Left: Baptismal jug on its own special, carved ledge close to the font, an example of elegant ecclesiastical brassware. Right: A highly wrought gas bracket of 1869 (see Crook 174).

Left: The side of the minutely detailed, ornate lectern, based on Burges's competition design for Lille in 1856, made up here by Jones and Willis in 1877 (Crook 171). This side celebrates Moses, whose name is written at the base of the triangle (the other side pays tribute to King David). Right: Singing birds and open flowers in the pattern of a screen or altar in the chancel (note the chancel mosaics seen though the metalwork). Design details by Burges would be bound to include birdlife.

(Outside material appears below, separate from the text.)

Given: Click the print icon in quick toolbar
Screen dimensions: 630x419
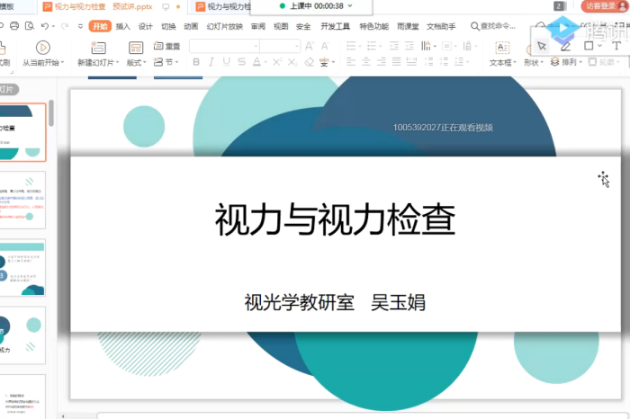Looking at the screenshot, I should [15, 27].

The David door (note David playing his harp in the tympanum relief). According to Joseph Mordaunt Crook: "Cast in bronze by Hatfield, inlaid with silver by Barkentin and Krall; marble and masonry carved by [Robert] Macleod and [Thomas] Nicholls. 'Sicilian in inspiration: a Moorish exaggeration of an Italian prototype'" (171). Crook gives the door two dates, 1878 and 1889, indicating that it was started but not finished in Burges's lifetime. Indeed, Burges suspected that he would not live to see all his work on the Cathedral carried through, and, as Richard Wood tells us, "left a book of designs for furniture, fittings and paintwork (and another for the windows), so that 'future piety,' as he termed it, could carry the work to completion" (13).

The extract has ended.